Nothing but the lines from the one containing "Task: Minimize the" through the last line of the records belongs in the answer, copied exactly and with the pictures left out.

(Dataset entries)
#####

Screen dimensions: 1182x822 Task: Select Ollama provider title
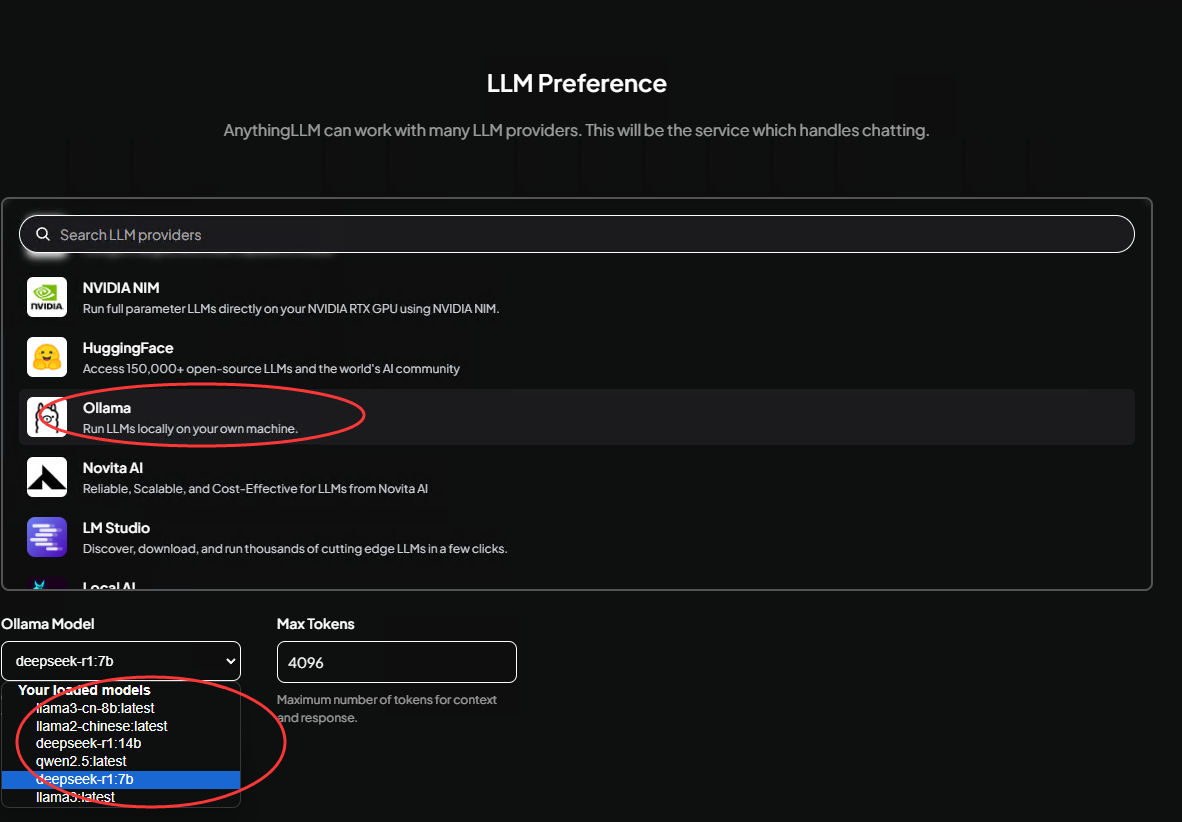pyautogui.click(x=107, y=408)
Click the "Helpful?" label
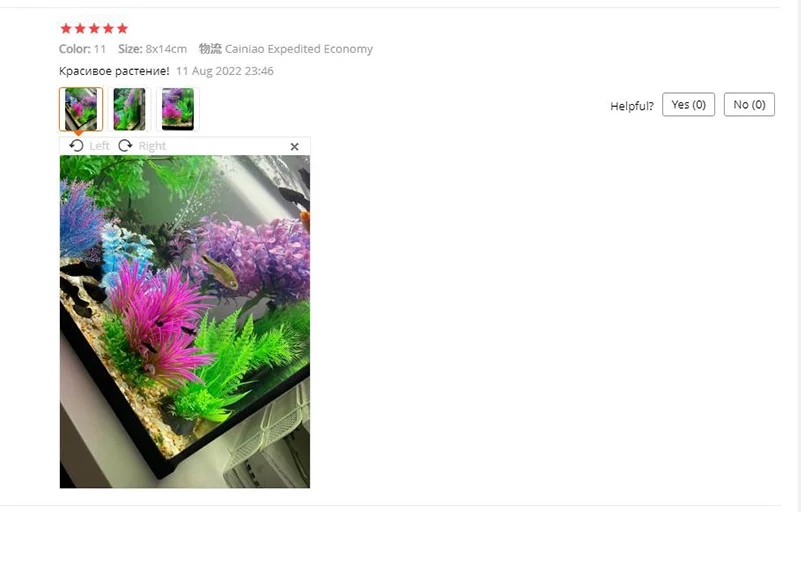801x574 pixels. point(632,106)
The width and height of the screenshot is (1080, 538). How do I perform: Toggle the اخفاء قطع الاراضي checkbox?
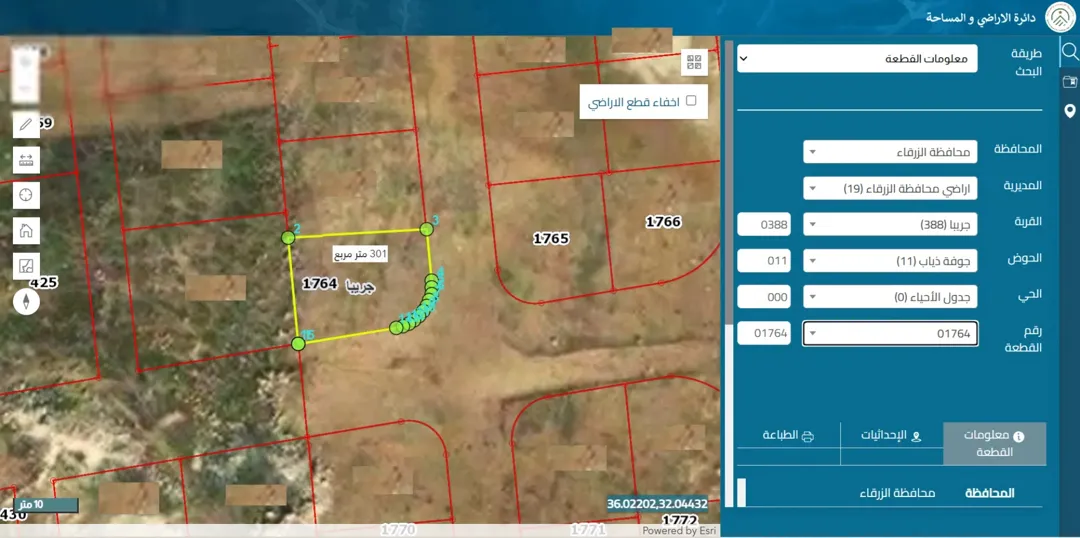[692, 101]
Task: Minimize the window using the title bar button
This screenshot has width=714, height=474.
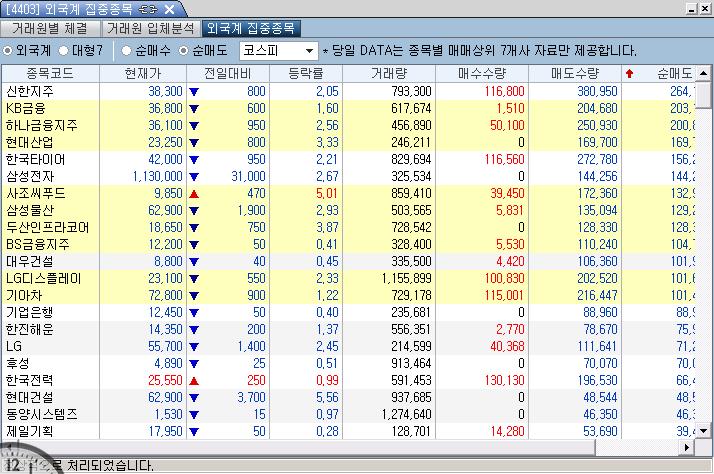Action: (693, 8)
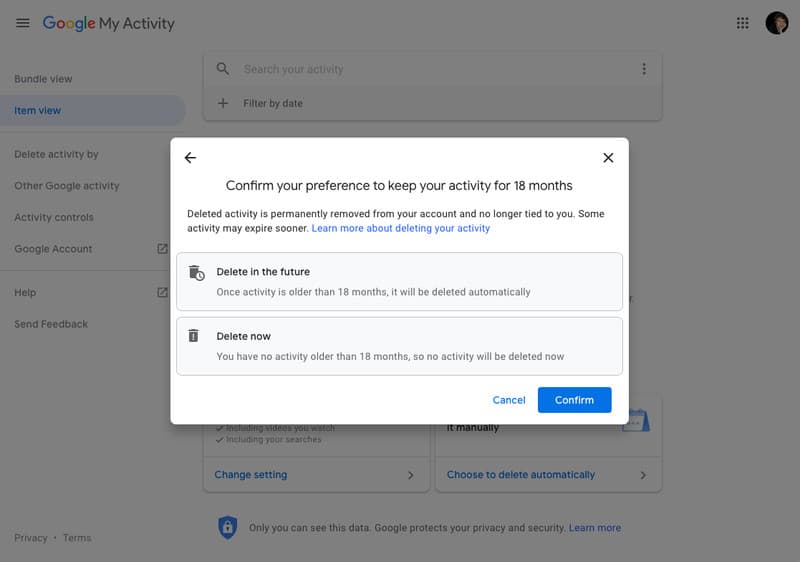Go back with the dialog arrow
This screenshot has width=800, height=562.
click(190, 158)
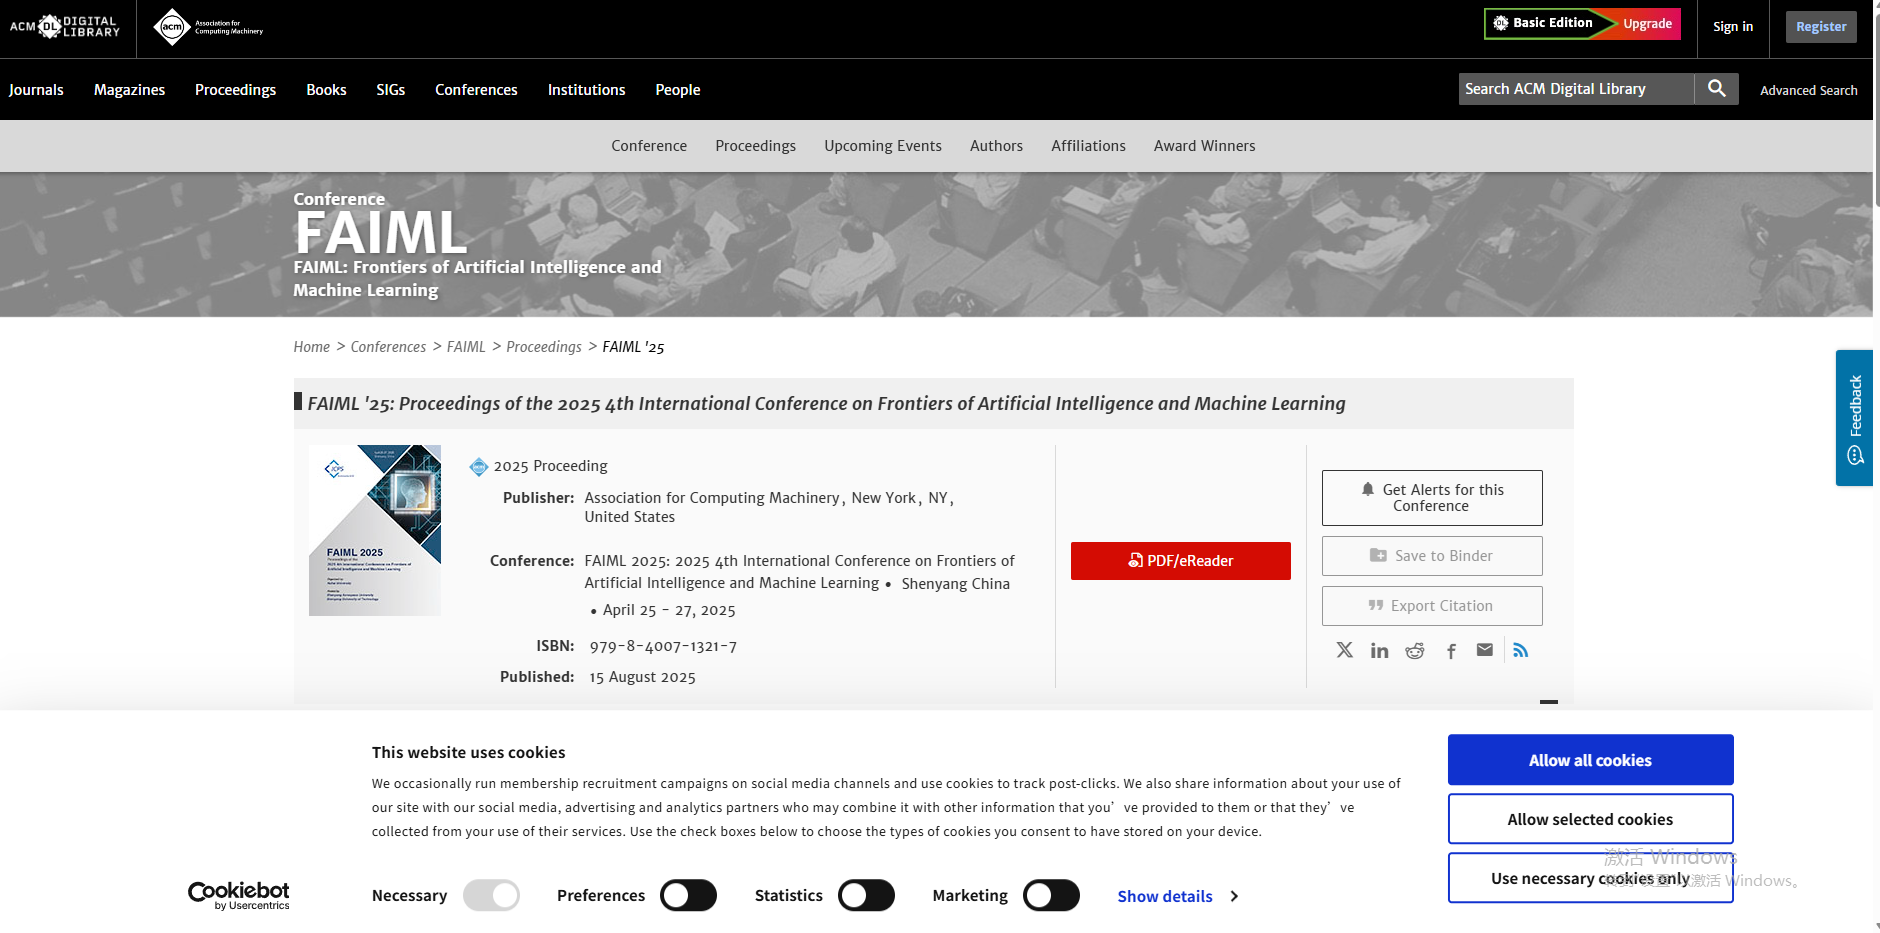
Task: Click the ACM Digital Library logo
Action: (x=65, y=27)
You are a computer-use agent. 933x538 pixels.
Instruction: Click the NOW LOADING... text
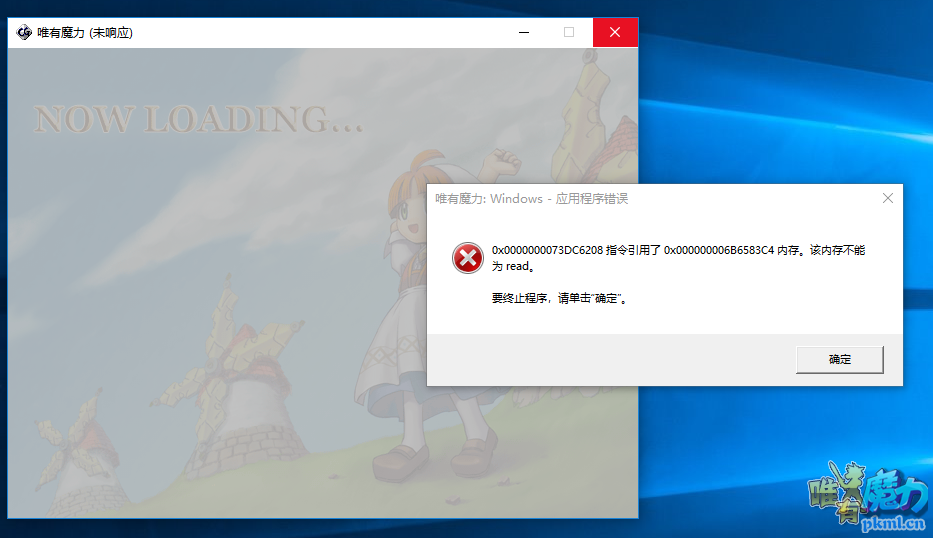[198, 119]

#####

> [THE ANSWER]
Task: Minimize the window using the title bar button
This screenshot has width=714, height=474.
Action: (693, 8)
Go back with the dialog arrow
This screenshot has width=800, height=562.
click(190, 158)
Task: Click the ACM Digital Library logo
Action: (x=65, y=27)
You are a computer-use agent. 933x538 pixels.
Instruction: Click the NOW LOADING... text
[198, 119]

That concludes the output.